Me cegó la luz de la tarde.
—Corno todos los años... —aclaró una voz de mujer, a mi lado—. Hija, menudo susto.
—¡Mira que elegir un verso del poema que escribió cuando la inauguración del Drugstore! —exclamé.
—Todavía está medio ida —dijo la misma voz.
—Es que hace demasiado calor —sugirió Paula.
¿Paula?
—¿Qué haces aquí? —pregunté.
Vestida con un alegre traje floreado, Paula me daba aire con uno de esos abanicos de papel que reparten en la Feria. Entre ella y yo un mostrador lleno de libros; unos cuantos eran míos. Tenía abierto por las primeras páginas un ejemplar del último que había escrito.
—¿He vuelto del coma?
—¿Qué coma? —preguntó Paula.
—Pregunta si quiere que le escriba la dedicatoria con comas —comentó una de las mujeres que hacían cola detrás de mi amiga—. Qué considerada es ella, no como otros.

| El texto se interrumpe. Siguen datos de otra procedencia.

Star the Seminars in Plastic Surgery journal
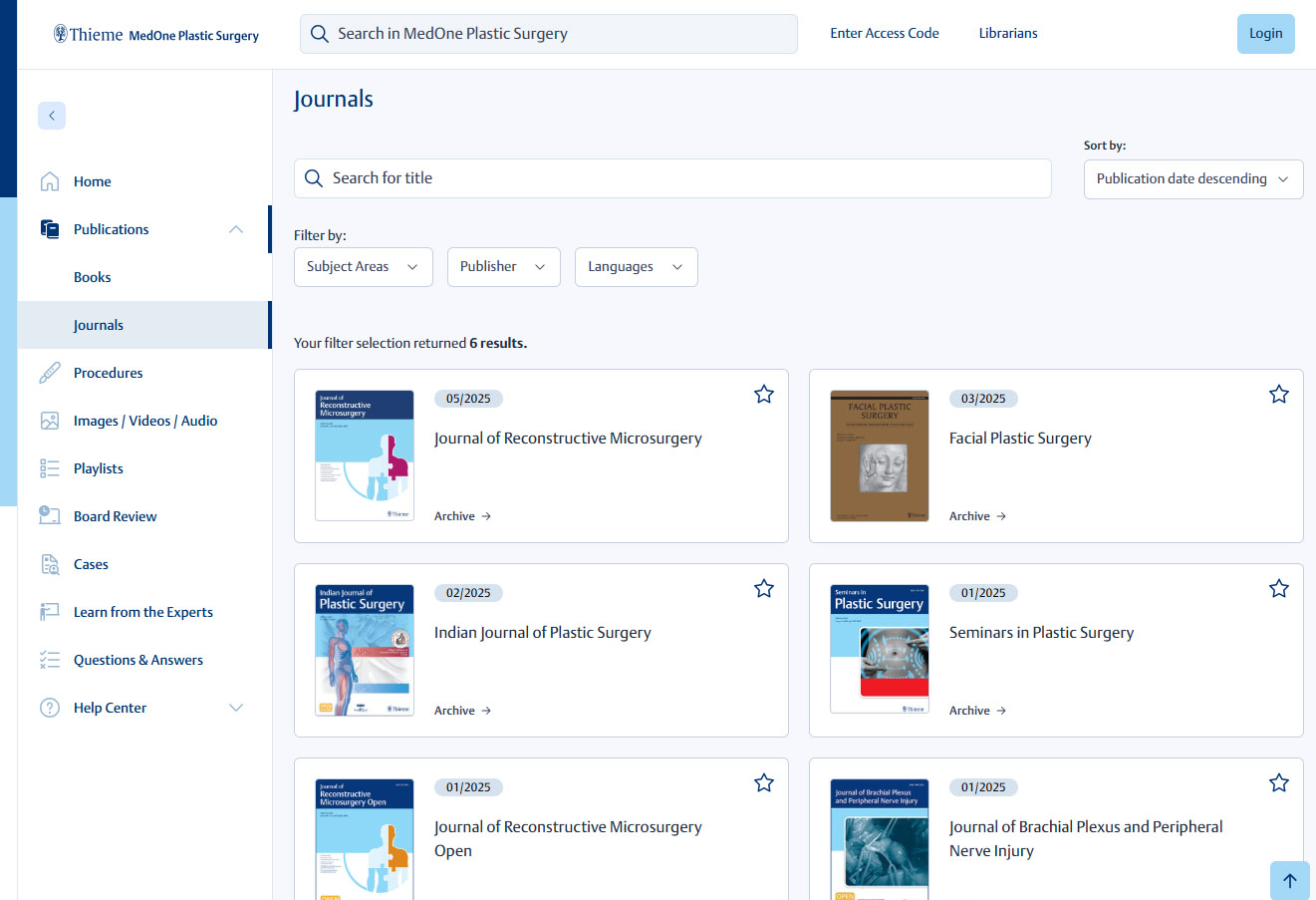Screen dimensions: 1316x900 click(1279, 588)
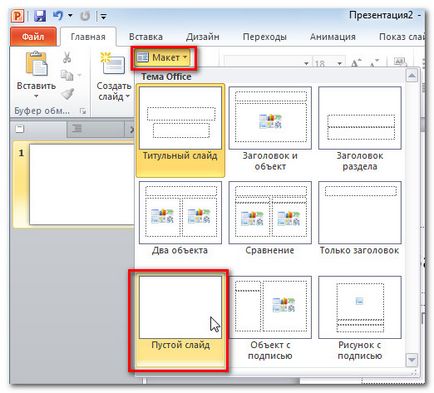Click the Вставить paste clipboard icon
Viewport: 434px width, 393px height.
[x=36, y=63]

Un murmullo de aprobación se elevó entre le veintena de personas que parecían esperar algo de mí.
—¿Me firmas o qué? Te has echado una siesta en mitad de la faena, y la gente aquí, aguantando. Tienes unos lectores que no te los mereces.

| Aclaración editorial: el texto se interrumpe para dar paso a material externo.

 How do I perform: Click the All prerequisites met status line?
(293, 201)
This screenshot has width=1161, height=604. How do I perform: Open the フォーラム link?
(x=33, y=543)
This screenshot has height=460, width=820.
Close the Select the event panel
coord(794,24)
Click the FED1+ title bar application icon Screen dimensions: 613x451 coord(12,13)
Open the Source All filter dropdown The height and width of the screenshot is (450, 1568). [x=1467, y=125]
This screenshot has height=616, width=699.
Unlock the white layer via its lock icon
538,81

Sujeté a Paula por las muñecas.
—¿Qué me ha ocurrido? ¿Me he desmayado?
Negó:
—Te has quedado dormida. Suerte de ti. Te hemos dejado que descansaras un poco. Quienes vamos a desmayarnos somos nosotros si tardas mucho. Al menos tú estás resguardada. Anda, fírmame, que la gente ya ha esperado bastante. Y dime, ¿he hecho bien en comprar el María Moliner en CD? Me gusta más en libro, pero esto es más cómodo.
Al besarla le di recuerdos para sus padres.
Desde mi caseta divisaba la estatua del Ángel Caído.